We started uphill and made it a couple of miles before a car passed and we asked if there was anyone hurt on a bicycle that they had passed. They informed us it looked like they were working on repairing a flat. This was great news as we thought obviously thought the worst and that someone had gotten hurt. We then sat down to rest and have a snack. About an hour later our group was reunited and we finished our ride into the campground in the dark. But as I said before, the fireflies were a highlight so I think we won that toss-up. Setting up camp and heating water for dinner in the dark is certainly harder than in daylight, but we managed and fell fast asleep. Without a headlamp, this trip wouldn’t be possible, so make sure you have not only one, but also a backup, or at least batteries. Each campground had potable water, so we just needed capacity to last the entire day on the bike. We carried at least 3L of water daily, all of us had a bladder with water which is easier to drink while biking. We did however have a method for water detoxification in the event of an emergency. Day 2 we rode ups and downs to Linville Falls Campground which was a distance of about 24 miles, and onward to Day 3 with 19 miles to Julian Price Memorial Park near Grandfather Mountain. At most of the campgrounds we had reservations (where they could be reserved) as this is another important pearl to remember when planning an adventure like this. We completed our trip the following day, and it turned out perfectly as this was the only day we saw rain. Luckily, we were off the bikes by the time the rain came down. Our weather for most of the trip was what I’d call perfect, with highs in the upper 70s F and lows in the 50s F.

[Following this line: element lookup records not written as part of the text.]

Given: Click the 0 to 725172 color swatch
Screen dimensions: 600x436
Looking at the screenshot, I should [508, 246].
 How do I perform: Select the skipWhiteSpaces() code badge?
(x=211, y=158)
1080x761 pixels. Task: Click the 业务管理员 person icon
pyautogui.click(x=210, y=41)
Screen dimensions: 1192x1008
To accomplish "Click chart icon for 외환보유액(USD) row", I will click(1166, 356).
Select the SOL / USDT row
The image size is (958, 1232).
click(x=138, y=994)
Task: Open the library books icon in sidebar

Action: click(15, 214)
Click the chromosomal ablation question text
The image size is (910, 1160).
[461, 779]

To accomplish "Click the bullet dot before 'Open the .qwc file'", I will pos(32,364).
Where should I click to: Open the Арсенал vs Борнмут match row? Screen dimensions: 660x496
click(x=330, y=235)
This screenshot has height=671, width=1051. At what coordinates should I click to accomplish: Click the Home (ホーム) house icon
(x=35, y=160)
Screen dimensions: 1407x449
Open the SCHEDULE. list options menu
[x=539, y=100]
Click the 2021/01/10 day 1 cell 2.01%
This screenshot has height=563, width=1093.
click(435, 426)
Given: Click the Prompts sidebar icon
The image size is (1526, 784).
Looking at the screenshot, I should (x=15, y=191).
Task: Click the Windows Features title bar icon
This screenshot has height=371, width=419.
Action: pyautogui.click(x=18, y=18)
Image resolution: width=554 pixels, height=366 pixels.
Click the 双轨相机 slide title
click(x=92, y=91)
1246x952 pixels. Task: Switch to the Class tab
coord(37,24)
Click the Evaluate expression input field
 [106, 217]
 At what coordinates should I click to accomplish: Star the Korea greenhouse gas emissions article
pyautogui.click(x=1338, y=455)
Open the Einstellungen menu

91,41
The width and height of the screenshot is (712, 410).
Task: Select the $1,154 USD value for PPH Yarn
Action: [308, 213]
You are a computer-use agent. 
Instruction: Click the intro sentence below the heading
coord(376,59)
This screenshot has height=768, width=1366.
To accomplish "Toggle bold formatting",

We really enjoyed the bikepacking adventure and plan to have another go at it in the spring. For anyone who is really experienced with bikepacking, I’d love any tips you have! And if you are in the novice boat and have never had a go at bikepacking, I recommend going outside of your comfort zone and giving it a try, you won’t be disappointed. Thankfully we had no medical emergencies but I’d like to chock that up to being prepared and warding off evil spirits! A few checklist items below for Bikepacking 101.
- Know your location, know your weather.
- Don’t rely on technology, have a paper map at hand.
- Have a gear list, check it not twice, but three times.
- Use a bike you know, or make sure you get fitted for one and it is in fact, comfortable.
- Have an evacuation plan for medical emergencies, know the area and the EMS services, rescue services available and the closest center of definitive care.
- Be prepared for a flat tire, or two, have a sufficient tool kit for mechanical mishaps.
- Make sure everyone has a personal medical kit.
- Don’t forget foot care, and personal medications.
- Have a nutrition and hydration plan.
- Know your group, know any medical problems and allergies. Be prepared.
- Bring your headlamp - no wait, bring two!
- Be prepared for rain and any inclement weather; bring rain gear
- Each bike also needs a white headlamp and a red reflector/taillight which is important for safety at night and also for tunnels on the Parkway (know local rules).
- Have a blast and don’t take photos while riding the bike! (Look ma, no hands!)